Data streaming isn't the only hot technology. Mark Morita, emerging user interaction marketing manager for GE Healthcare, provides a sneak peek at some more future solutions.
- Sony Reader, which is slated for release in June, could be the tablet of the future with a form factor that facilitates image viewing but can be carried in a jacket pocket. The next-generation solution is half the size of a tablet and less than a 1/2-inch thick.
- Pervasive headsets could grow beyond data viewing applications in the OR, says Morita. The systems paint visual representations of images onto the retina and could be used in the OR for non-diagnostic applications like needle guidance during biopsies. Similarly, interventional radiologists might use headsets in conjunction with GE Centricity PACS for an overall gestalt of images during needle biopsies or ablation.
- Graffiti PACS, a work-in-progress, could replace or limit the need for a mouse. The system leverages Palm's Graffiti data entry language and applies Graffiti characters to PACS. For example, instead of clicking the mouse to view the next image, the user could use a stylus to draw a forward arrow on the screen.
Handheld devices and wireless networks have become prevalent in the hospital market. As clinical users become more adept with handheld technology, the market for new applications including image viewing is expanding. PACS and handheld vendors have taken on the task, developing the software and hardware to facilitate image viewing on handheld devices. Physicians who've adopted the technology report both workflow and patient care benefits.
|Handhelds & PACS at a Glance|
Several vendors enable handheld viewing of PACS images. A few currently available options include:
Agfa Healthcare's Impax Mobile software is an ultra-thin, web-deployable client that completes all image processing on a server and streams images to Windows devices including tablets, PDAs and laptops.
GE Healthcare has partnered with Palm 700W to enable viewing of IDX ImageCast and CareCast applications on handheld devices.
Imco Technologies' IMCO-STAT software operates with PACS to allow radiologists and clinicians to share images, video, voice and text on handheld devices like PDAs and tablets. After the software is loaded onto the PACS workstation, radiologists can identify images on the server and transmit them to the end device.

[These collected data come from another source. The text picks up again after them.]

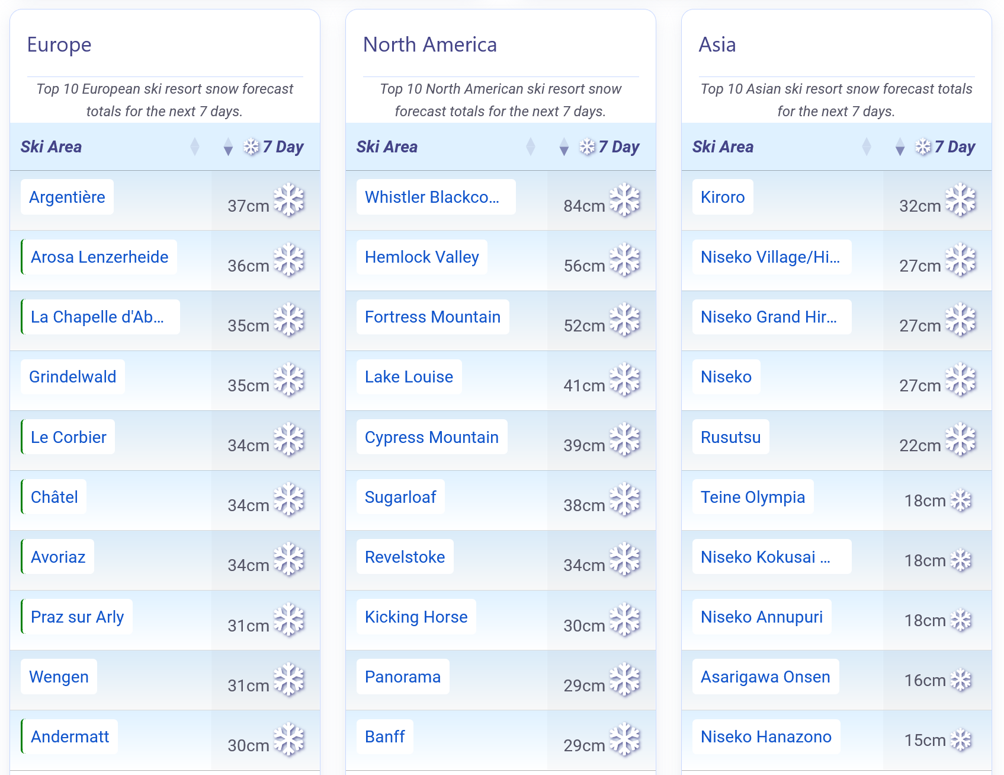Sort Asia table by Ski Area arrows

coord(867,146)
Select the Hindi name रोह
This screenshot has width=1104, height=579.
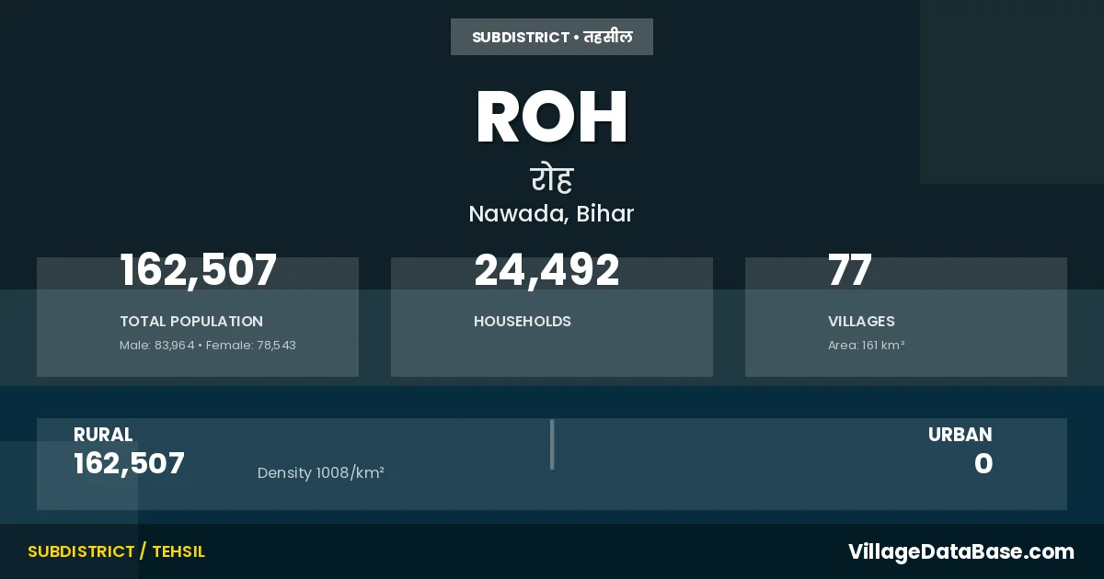[552, 177]
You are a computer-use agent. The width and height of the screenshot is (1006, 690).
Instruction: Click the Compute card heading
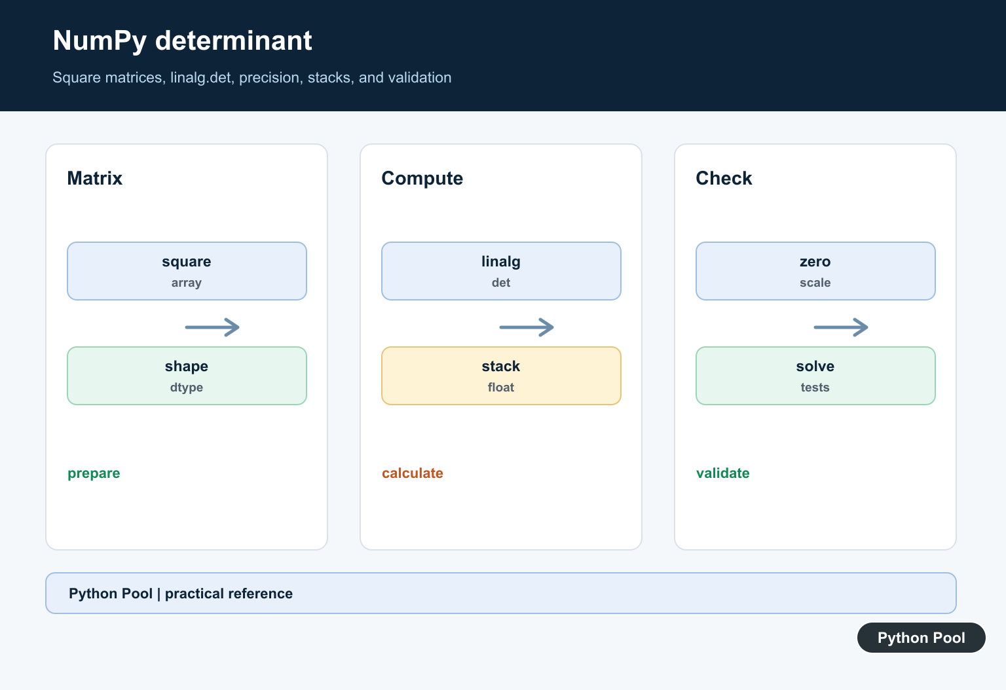pyautogui.click(x=422, y=178)
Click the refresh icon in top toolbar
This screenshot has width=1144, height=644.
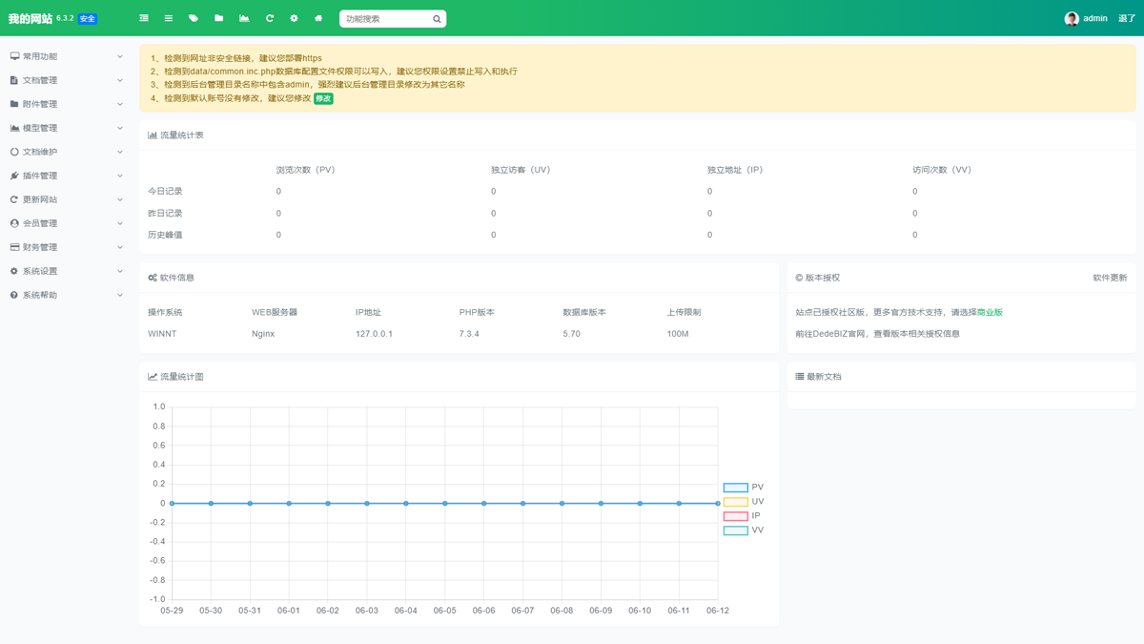269,18
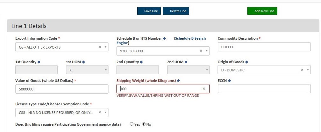Click the ECCN help diamond icon
The width and height of the screenshot is (321, 132).
pos(229,81)
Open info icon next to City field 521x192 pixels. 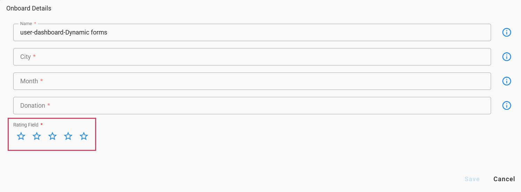tap(506, 57)
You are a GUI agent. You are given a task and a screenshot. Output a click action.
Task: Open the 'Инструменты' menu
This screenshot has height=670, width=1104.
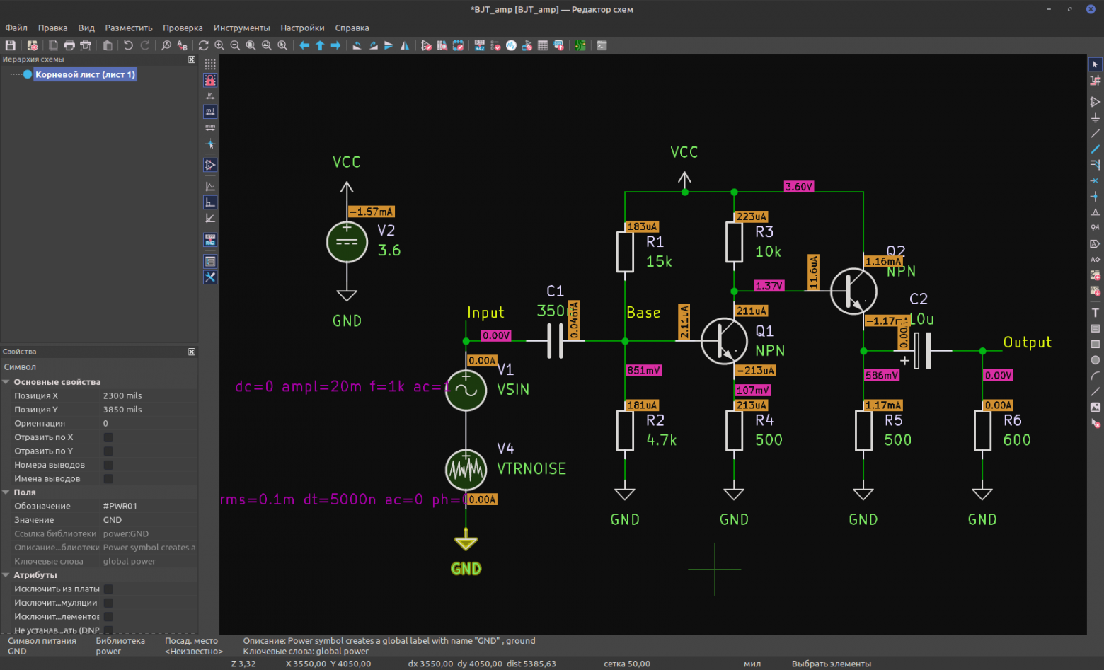(x=241, y=28)
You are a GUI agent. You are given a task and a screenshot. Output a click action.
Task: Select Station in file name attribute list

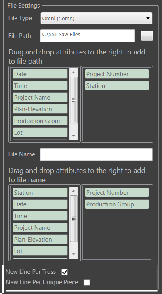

Philips Medical Systems enables handheld viewing of images stored on iSite PACS via the iSyntax core transfer protocol. The protocol does not compress images yet facilitates secure and instant transfer without additional software.
Siemens Medical Solutions' syngo Suite and Soarian HIS clinical information system provide web-based, real-time access to the complete patient record, including images on a variety of mobile device solutions.